§ **Exercise aim**:
Write out the lines of these entries exactly, from the line containing "This screenshot has width=1080, height=517." through the line containing "The image size is (424, 644).", both included.

§ **Stored items**:

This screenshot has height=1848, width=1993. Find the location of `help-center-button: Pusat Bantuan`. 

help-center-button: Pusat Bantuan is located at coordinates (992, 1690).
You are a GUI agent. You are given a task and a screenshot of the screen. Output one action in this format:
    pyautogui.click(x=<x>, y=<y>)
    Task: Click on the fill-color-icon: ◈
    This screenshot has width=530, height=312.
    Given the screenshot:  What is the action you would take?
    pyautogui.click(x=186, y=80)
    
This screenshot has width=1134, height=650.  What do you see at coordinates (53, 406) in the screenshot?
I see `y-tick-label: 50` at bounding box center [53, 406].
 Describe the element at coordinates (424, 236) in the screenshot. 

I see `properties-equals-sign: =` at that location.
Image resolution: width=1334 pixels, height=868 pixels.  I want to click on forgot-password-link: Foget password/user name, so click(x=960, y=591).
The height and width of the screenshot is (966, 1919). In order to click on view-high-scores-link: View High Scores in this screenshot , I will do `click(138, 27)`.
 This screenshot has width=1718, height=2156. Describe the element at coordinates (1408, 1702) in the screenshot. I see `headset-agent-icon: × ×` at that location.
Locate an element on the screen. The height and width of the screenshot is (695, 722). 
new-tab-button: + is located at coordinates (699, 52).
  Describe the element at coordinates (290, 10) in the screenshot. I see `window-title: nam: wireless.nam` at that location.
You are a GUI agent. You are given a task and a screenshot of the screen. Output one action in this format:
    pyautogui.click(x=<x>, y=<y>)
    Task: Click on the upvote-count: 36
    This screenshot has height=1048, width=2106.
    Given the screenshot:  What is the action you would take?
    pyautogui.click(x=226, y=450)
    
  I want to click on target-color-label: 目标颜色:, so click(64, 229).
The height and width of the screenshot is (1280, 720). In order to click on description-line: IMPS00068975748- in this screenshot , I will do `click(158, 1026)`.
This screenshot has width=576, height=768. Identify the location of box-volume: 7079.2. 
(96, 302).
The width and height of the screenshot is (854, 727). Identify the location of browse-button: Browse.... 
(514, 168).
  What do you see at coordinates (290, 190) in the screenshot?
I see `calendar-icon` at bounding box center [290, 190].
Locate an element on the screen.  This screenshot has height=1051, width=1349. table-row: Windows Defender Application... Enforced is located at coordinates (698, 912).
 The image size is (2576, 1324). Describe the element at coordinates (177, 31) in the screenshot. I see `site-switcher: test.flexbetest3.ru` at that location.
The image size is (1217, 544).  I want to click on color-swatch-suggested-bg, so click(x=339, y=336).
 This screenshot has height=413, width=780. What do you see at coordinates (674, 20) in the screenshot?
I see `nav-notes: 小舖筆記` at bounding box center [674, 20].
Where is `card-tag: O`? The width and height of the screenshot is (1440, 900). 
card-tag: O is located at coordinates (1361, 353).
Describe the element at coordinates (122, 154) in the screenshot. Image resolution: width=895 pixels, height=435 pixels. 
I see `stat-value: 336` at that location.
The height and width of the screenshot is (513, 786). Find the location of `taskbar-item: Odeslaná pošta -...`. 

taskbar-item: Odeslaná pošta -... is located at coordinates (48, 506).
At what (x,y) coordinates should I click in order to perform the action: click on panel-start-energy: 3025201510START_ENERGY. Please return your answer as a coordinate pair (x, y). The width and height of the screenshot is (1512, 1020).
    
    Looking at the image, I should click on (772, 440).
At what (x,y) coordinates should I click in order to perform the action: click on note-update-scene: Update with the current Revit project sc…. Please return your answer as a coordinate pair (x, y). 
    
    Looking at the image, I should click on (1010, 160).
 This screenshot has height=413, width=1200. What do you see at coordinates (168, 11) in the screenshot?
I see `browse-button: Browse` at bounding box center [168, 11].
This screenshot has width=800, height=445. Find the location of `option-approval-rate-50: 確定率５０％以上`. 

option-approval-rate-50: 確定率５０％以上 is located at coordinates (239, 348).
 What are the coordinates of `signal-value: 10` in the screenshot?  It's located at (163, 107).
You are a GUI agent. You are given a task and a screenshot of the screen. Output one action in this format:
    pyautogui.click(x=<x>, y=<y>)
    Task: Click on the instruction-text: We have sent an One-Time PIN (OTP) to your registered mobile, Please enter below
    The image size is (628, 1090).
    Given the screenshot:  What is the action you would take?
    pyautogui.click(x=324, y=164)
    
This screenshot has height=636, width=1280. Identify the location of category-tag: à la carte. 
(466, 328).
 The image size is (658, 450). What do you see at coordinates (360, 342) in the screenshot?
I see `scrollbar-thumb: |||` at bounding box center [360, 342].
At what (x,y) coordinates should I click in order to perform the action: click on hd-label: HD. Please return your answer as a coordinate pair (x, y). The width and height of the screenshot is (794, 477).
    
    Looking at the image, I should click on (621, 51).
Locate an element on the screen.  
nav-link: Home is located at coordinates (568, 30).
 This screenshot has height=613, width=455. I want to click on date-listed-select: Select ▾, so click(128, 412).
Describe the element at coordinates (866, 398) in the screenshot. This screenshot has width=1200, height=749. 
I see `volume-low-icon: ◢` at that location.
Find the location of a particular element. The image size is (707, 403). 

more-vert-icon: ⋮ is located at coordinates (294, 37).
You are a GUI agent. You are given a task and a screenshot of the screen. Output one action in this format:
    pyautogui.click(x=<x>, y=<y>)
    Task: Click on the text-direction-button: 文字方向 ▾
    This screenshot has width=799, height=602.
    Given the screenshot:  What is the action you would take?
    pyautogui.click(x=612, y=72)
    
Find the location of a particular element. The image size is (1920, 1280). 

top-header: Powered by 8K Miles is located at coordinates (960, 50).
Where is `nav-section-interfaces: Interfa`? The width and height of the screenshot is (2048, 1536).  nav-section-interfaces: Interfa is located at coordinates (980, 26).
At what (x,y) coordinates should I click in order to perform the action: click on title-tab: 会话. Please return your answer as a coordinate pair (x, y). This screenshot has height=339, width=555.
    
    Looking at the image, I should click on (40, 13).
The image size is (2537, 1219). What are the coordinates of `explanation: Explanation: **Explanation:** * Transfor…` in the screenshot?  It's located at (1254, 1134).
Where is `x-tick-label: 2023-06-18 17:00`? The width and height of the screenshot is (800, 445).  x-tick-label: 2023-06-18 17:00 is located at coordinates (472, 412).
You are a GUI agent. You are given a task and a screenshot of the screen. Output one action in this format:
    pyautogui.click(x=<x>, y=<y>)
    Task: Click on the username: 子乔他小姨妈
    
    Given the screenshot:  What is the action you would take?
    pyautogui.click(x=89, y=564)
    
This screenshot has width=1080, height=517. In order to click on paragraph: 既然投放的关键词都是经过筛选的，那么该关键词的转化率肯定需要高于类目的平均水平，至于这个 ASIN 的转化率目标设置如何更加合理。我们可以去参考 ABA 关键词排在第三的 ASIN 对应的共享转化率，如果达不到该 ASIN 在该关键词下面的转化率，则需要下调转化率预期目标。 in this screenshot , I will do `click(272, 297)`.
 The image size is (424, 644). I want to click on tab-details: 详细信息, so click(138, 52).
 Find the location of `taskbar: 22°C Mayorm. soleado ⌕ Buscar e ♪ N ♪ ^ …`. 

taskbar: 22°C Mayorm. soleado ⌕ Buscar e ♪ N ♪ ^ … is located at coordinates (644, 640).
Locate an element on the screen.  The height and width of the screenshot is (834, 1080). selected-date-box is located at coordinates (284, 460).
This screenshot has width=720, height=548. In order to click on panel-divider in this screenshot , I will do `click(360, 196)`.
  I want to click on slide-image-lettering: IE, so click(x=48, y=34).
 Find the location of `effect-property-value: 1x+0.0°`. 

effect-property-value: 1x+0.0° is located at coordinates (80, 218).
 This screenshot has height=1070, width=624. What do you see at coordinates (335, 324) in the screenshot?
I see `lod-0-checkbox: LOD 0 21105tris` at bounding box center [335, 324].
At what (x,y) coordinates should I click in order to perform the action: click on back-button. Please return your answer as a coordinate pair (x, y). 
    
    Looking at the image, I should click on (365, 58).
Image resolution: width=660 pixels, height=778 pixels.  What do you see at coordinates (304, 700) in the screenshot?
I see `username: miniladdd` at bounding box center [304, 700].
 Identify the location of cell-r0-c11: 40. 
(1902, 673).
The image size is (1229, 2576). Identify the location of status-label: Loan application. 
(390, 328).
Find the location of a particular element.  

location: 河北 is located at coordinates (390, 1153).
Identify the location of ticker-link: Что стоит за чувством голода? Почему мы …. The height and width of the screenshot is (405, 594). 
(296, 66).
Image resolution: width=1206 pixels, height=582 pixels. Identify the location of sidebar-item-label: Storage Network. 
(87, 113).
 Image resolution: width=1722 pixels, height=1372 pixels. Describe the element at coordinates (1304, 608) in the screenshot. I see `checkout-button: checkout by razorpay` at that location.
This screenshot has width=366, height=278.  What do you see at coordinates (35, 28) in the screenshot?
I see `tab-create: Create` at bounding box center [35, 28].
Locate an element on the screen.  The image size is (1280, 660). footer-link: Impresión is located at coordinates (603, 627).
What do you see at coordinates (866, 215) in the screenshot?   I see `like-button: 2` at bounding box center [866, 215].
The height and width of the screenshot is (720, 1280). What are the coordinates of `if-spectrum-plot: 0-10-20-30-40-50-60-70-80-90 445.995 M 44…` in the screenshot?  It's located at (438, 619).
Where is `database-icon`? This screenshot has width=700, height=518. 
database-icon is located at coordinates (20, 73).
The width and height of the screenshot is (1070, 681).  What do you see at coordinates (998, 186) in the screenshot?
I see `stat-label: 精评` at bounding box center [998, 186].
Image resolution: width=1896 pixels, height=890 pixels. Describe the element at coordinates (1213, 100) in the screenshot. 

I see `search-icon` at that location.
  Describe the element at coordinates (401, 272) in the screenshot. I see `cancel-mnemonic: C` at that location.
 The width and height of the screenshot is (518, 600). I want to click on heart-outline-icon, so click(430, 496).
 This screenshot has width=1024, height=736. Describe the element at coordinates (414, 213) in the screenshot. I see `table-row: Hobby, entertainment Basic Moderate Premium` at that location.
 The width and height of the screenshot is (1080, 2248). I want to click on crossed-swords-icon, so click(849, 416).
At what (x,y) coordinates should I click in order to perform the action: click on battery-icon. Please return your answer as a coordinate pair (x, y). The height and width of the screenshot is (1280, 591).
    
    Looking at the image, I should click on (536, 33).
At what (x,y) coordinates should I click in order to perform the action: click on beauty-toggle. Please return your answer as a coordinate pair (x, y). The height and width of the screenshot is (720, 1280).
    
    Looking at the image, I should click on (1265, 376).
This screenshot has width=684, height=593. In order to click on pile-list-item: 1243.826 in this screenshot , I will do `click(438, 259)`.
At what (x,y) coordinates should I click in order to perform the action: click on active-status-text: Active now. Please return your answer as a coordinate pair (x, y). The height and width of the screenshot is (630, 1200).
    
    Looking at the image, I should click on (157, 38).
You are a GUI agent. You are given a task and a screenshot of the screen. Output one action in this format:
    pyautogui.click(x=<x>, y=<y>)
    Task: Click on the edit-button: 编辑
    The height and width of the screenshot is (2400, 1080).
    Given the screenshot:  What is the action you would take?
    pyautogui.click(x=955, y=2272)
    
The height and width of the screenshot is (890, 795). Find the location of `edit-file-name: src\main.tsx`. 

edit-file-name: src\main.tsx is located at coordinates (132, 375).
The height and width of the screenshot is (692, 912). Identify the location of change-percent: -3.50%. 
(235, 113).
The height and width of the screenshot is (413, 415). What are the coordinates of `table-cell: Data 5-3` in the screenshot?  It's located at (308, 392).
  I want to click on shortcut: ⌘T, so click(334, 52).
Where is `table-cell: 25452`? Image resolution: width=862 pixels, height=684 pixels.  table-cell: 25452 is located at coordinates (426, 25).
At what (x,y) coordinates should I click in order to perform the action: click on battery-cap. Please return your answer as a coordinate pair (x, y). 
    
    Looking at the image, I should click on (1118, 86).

§ **Problem solution**:
This screenshot has width=1080, height=517. In order to click on paragraph: 既然投放的关键词都是经过筛选的，那么该关键词的转化率肯定需要高于类目的平均水平，至于这个 ASIN 的转化率目标设置如何更加合理。我们可以去参考 ABA 关键词排在第三的 ASIN 对应的共享转化率，如果达不到该 ASIN 在该关键词下面的转化率，则需要下调转化率预期目标。 in this screenshot , I will do `click(272, 297)`.
 The image size is (424, 644). I want to click on tab-details: 详细信息, so click(138, 52).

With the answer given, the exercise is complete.